Re: pgbench - add pseudo-random permutation function

From: Fabien COELHO <coelho(at)cri(dot)ensmp(dot)fr>
To: Dean Rasheed <dean(dot)a(dot)rasheed(at)gmail(dot)com>
Cc: Alvaro Herrera <alvherre(at)2ndquadrant(dot)com>, Thomas Munro <thomas(dot)munro(at)gmail(dot)com>, David Steele <david(at)pgmasters(dot)net>, Peter Eisentraut <peter(dot)eisentraut(at)2ndquadrant(dot)com>, Tomas Vondra <tomas(dot)vondra(at)2ndquadrant(dot)com>, Hironobu SUZUKI <hironobu(at)interdb(dot)jp>, PostgreSQL Hackers <pgsql-hackers(at)lists(dot)postgresql(dot)org>
Subject: Re: pgbench - add pseudo-random permutation function
Date: 2021-04-05 12:07:25
Message-ID: alpine.DEB.2.22.394.2104051009040.2033293@pseudo
Views: Raw Message | Whole Thread | Download mbox | Resend email
Thread:
Lists: pgsql-hackers


Hello Dean,

>> I think that permute should only use integer operations. I'd suggest to
>> use one of the integer variants instead of going through a double
>> computation and casting back to int. The internal state is based on
>> integers, I do not see the added value of going through floats, possibly
>> enduring floating point issues (undeflow, rounding, normalization,
>> whatever) on the way, whereas from start to finish we just need ints.
>
> This is the already-established coding pattern used in getrand() to
> pick a random number uniformly in some range that's not necessarily a
> power of 2.

Indeed. I'm not particularly happy with that one either.

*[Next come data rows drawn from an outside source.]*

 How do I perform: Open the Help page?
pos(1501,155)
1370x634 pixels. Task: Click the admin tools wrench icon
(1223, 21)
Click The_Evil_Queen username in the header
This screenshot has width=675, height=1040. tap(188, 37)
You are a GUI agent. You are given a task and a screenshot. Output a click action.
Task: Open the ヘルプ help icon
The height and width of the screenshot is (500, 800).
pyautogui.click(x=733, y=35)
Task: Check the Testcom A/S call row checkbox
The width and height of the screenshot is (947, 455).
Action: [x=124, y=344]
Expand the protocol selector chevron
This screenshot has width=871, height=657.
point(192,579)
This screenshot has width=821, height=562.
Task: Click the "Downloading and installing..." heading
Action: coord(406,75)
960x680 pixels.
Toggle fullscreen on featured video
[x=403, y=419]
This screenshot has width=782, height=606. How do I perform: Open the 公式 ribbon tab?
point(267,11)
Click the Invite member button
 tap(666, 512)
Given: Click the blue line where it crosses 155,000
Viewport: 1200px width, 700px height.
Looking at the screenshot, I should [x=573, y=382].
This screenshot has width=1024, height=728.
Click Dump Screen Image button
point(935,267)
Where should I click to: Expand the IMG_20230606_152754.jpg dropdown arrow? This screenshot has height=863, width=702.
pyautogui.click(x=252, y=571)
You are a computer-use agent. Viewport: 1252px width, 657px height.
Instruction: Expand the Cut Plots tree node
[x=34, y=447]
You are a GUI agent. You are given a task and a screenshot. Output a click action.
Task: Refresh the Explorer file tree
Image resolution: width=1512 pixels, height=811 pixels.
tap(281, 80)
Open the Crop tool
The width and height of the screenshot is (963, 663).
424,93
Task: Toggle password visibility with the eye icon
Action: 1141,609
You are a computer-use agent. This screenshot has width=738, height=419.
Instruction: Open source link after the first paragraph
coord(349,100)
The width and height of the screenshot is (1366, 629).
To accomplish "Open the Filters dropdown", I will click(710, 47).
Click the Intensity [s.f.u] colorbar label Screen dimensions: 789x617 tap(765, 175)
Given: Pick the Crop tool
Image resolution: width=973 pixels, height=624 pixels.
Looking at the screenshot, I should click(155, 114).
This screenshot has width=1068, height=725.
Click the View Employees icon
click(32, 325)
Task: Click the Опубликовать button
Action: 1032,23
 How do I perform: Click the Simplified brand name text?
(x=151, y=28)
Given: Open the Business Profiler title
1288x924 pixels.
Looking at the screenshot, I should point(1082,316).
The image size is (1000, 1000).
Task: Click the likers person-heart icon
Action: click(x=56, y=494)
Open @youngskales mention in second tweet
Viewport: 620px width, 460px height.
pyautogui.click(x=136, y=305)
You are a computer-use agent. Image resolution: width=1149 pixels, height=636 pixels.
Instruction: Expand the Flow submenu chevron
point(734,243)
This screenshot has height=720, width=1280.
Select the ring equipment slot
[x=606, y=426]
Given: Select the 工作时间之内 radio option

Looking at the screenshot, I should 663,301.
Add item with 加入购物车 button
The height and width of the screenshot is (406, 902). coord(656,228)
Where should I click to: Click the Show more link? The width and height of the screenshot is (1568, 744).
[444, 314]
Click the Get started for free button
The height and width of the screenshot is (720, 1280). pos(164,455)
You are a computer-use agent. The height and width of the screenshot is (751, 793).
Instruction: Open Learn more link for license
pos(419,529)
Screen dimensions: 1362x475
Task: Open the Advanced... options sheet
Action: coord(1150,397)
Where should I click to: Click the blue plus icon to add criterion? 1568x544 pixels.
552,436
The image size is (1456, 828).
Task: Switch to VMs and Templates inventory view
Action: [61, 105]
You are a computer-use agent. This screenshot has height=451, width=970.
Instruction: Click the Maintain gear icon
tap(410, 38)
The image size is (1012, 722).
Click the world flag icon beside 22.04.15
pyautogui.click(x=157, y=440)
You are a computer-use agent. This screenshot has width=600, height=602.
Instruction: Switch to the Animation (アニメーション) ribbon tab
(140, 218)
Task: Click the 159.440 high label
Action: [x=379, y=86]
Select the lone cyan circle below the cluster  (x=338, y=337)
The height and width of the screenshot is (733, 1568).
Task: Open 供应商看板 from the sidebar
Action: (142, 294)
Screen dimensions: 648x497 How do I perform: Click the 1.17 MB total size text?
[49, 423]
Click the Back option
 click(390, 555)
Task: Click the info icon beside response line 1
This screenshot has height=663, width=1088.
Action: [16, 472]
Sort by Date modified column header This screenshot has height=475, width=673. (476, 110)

> Floating point underflow and normalisation issues are not possible
> because erand48() takes a 48-bit integer N and uses ldexp() to store
> N/2^48 in a double, which is an exact operation since IEEE doubles
> have something like 56-bit mantissas.

Double mantissa size is 52 bits.

> This is then turned back into an integer in the required range by
> multiplying by the desired maximum value, so there's never any risk of
> underflow or normalisation issues.

ISTM that there are significant issues when multiplying with an integer,
because the integer is cast to a double before multiplying, so if the int
is over 52 bits then it is coldly truncated and some values are just lost
in the process and will never be drawn. Probably not too many of them, but
some of them anyway.

> I guess that there may be rounding variations once the required
> maximum value exceeds something like 2^56 (although the comment in
> getrand() is much more conservative than that), so it's possible that
> a pgbench script calling random() with (ub-lb) larger than that might
> give different results on different platforms.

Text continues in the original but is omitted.